Approval of the non-binding proposal requires the affirmative vote of the holders of a majority of the shares present in person or represented by proxy at the meeting and entitled to vote on the subject matter. Abstentions are counted as present and entitled to vote on the non-binding proposal, but because they are not voted “For” the matter, they will have the effect of an “Against” vote. Broker non-votes are not entitled to vote on the matter and will not be counted as votes “For” or “Against” the non-binding proposal. If not otherwise specified on a properly submitted proxy, the proxy will be voted “Against” approval of the non-binding proposal.

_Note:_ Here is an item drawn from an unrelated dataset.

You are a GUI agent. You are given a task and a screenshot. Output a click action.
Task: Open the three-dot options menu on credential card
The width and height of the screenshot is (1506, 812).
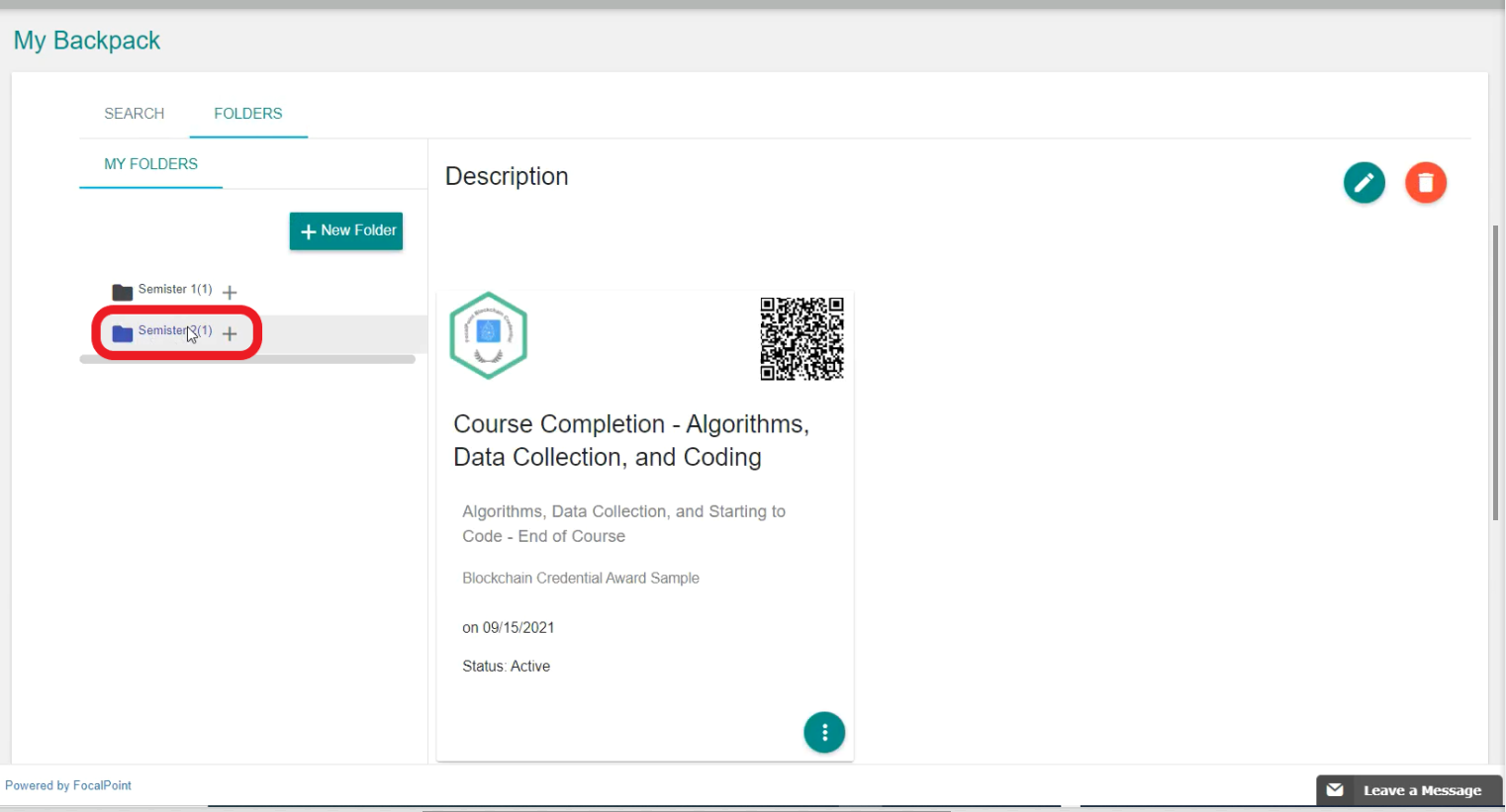pyautogui.click(x=824, y=733)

The proposal is non-binding, advisory only and requests the Board of Directors to take specific action. Dissolving or liqui­dating the Company, or any amendment to the Certificate of Incorporation of the Company which makes the common stock a redeemable security as defined in the Investment Company Act of 1940, cannot occur unless such transaction is approved by the Board of Directors and by the shareholders at a subsequent meeting of shareholders, at which meeting at least two-thirds of all the outstanding shares (common and preferred in the aggregate) of the Company would have to be voted in favor of the proposed transaction. At such a subsequent meeting, in addition to the common and preferred shareholders voting together as a single class to authorize such a liquidation or open-ending transaction, an additional affirmative vote of the holders of a majority of the outstanding shares of preferred stock, voting as a separate class, also would be required to approve (i) any plan of reorganization adversely affecting the preferred shareholders or (ii) any action requiring a vote of security holders under Section 13(a) of the In­vestment Company Act of 1940, including any action to change the subclassification of the Company from a closed-end fund to an open-end fund, change the Company’s investment objectives or investment restrictions that constitute fundamental policies, or change the nature of the Company’s business so as to cease to be an investment company.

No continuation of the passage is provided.